> [Work to do]: Copy the records from the line with "Image resolution: width=789" up to and including the line with "This screenshot has", exactly as they appear. Leave the pictures out of your copy.

• • • •

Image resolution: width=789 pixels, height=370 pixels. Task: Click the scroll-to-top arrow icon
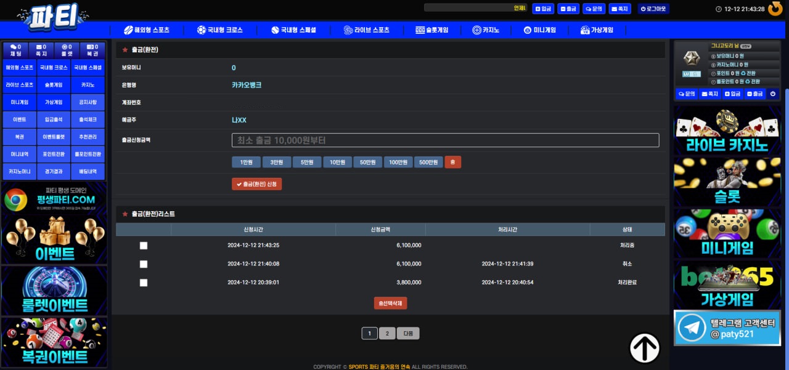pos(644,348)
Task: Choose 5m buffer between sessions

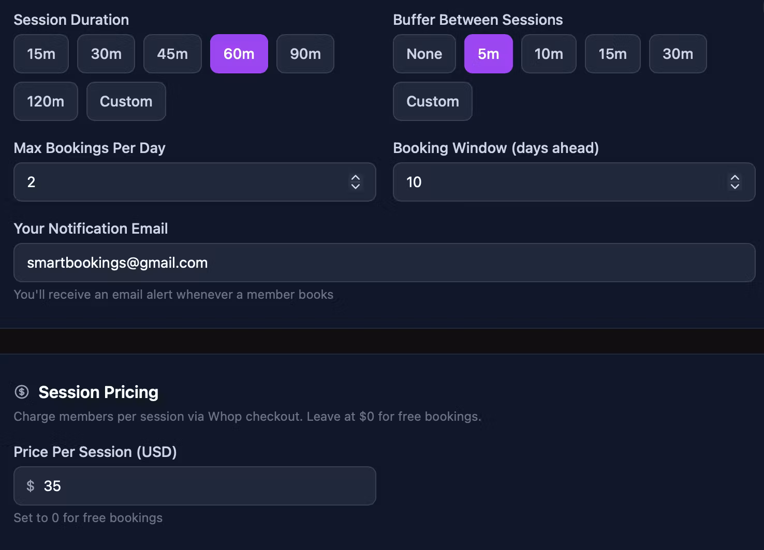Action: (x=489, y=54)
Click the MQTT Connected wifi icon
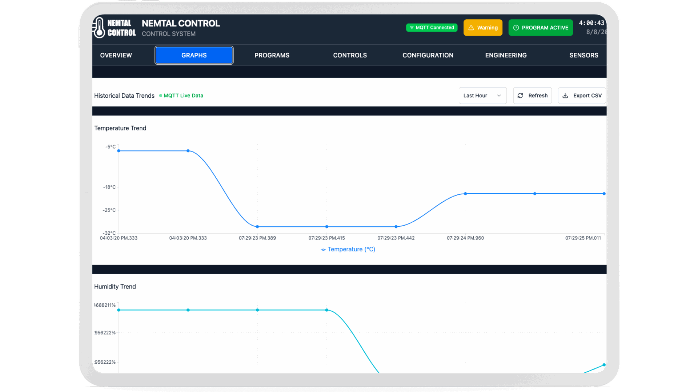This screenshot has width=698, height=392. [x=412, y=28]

• • • •

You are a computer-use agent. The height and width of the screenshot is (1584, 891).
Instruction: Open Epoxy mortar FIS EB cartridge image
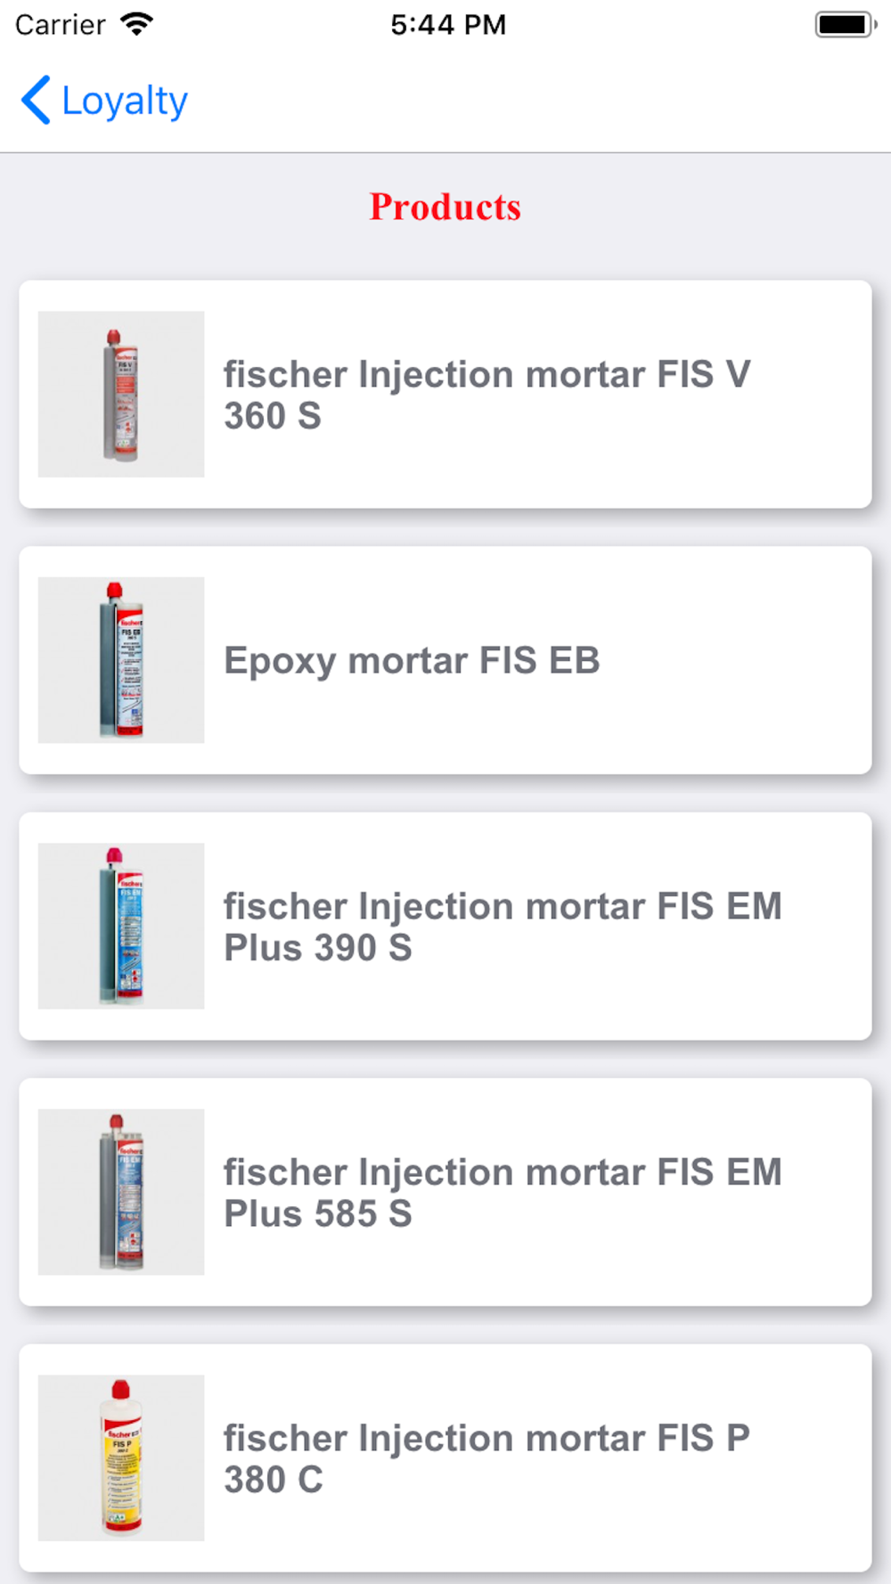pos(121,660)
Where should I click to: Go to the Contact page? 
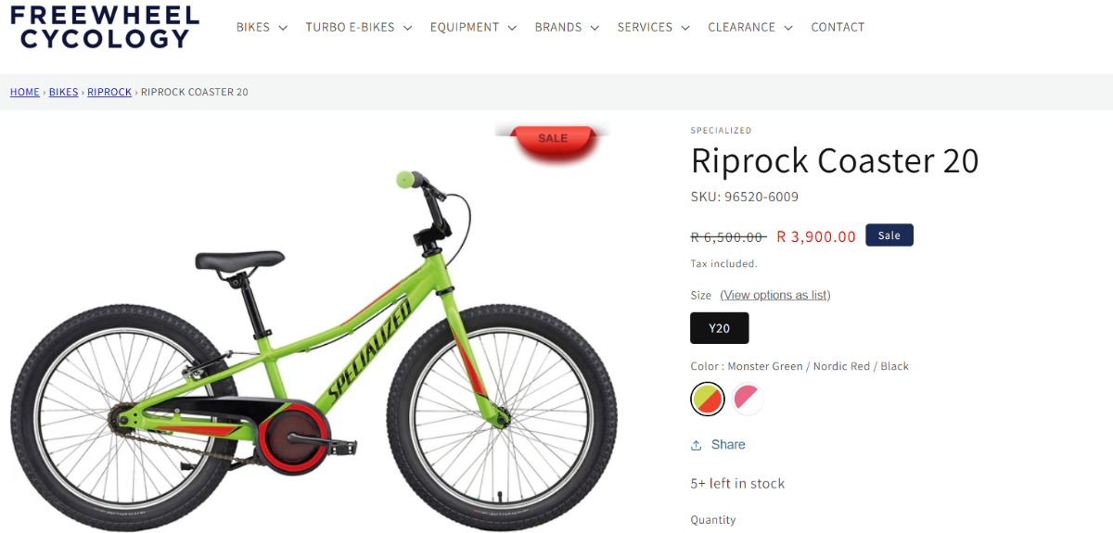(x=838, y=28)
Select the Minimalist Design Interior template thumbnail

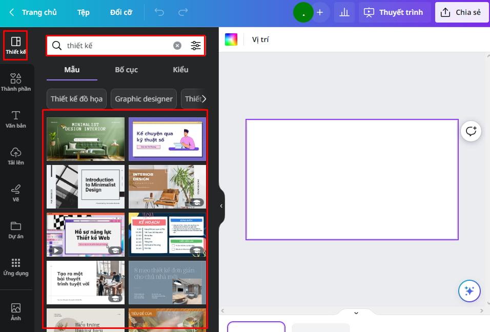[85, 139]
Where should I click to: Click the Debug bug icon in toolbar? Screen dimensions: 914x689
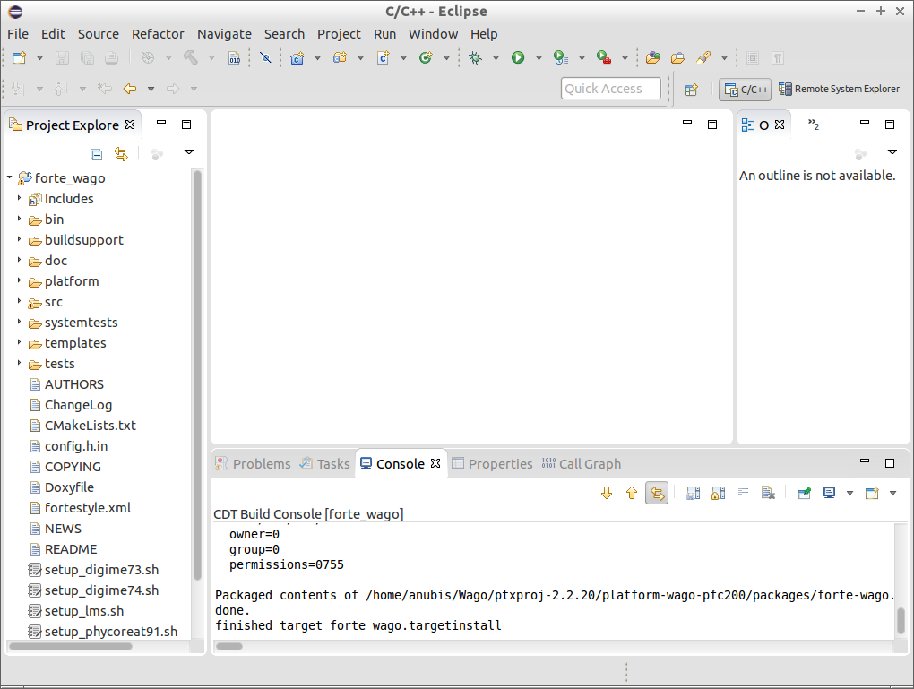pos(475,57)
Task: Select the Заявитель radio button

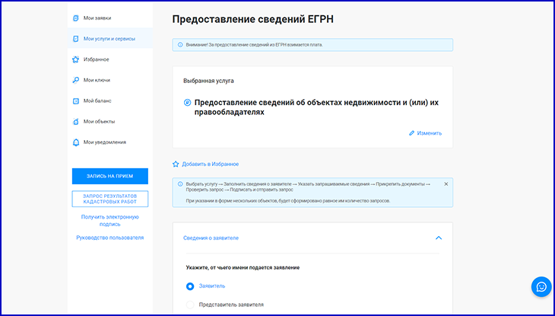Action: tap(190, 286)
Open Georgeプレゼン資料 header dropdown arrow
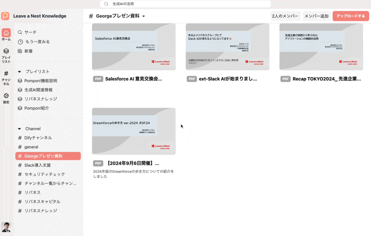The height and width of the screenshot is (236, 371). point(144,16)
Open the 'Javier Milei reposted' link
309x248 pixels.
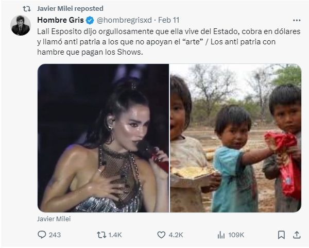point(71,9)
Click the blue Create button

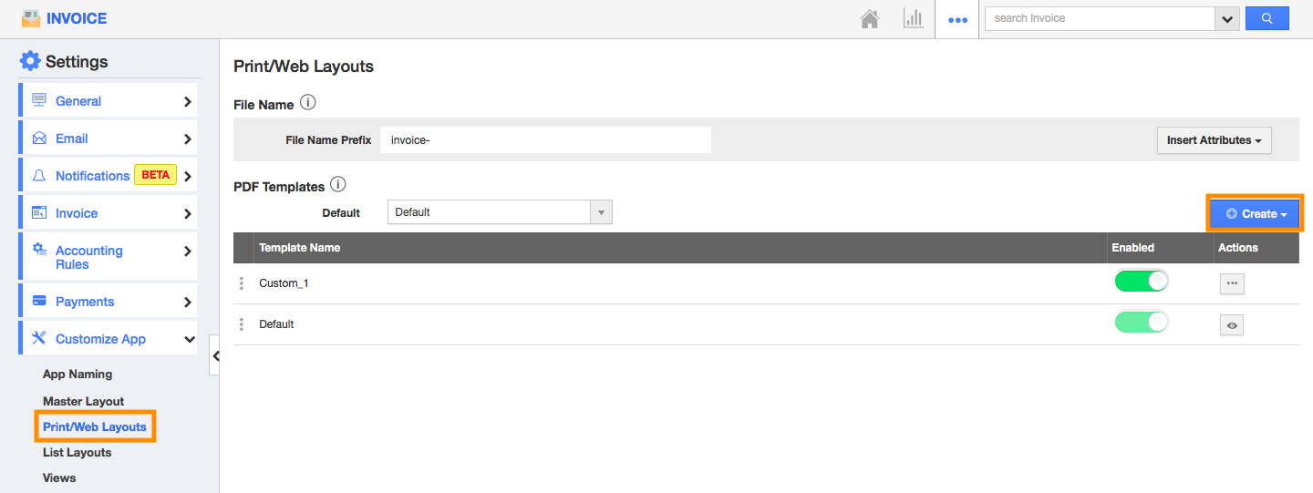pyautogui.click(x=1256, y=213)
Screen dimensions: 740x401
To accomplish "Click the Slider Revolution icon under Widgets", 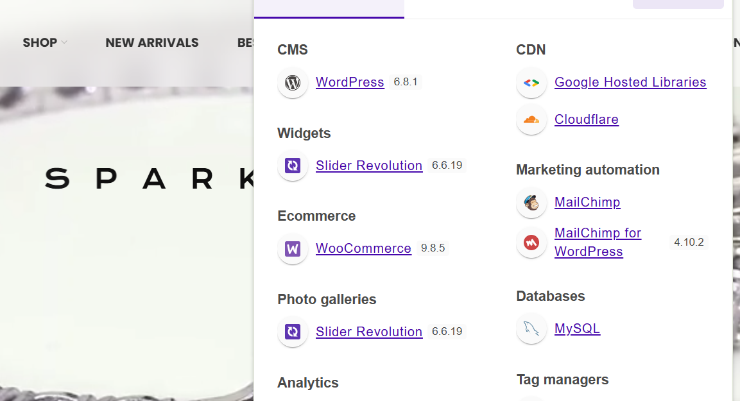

• • • •

> [Result below]:
Image resolution: width=789 pixels, height=370 pixels. Task: Click the scroll-to-top arrow icon
pos(644,348)
Task: Choose 5m buffer between sessions

Action: (x=489, y=54)
Click the MQTT Connected wifi icon
This screenshot has width=698, height=392. [x=412, y=28]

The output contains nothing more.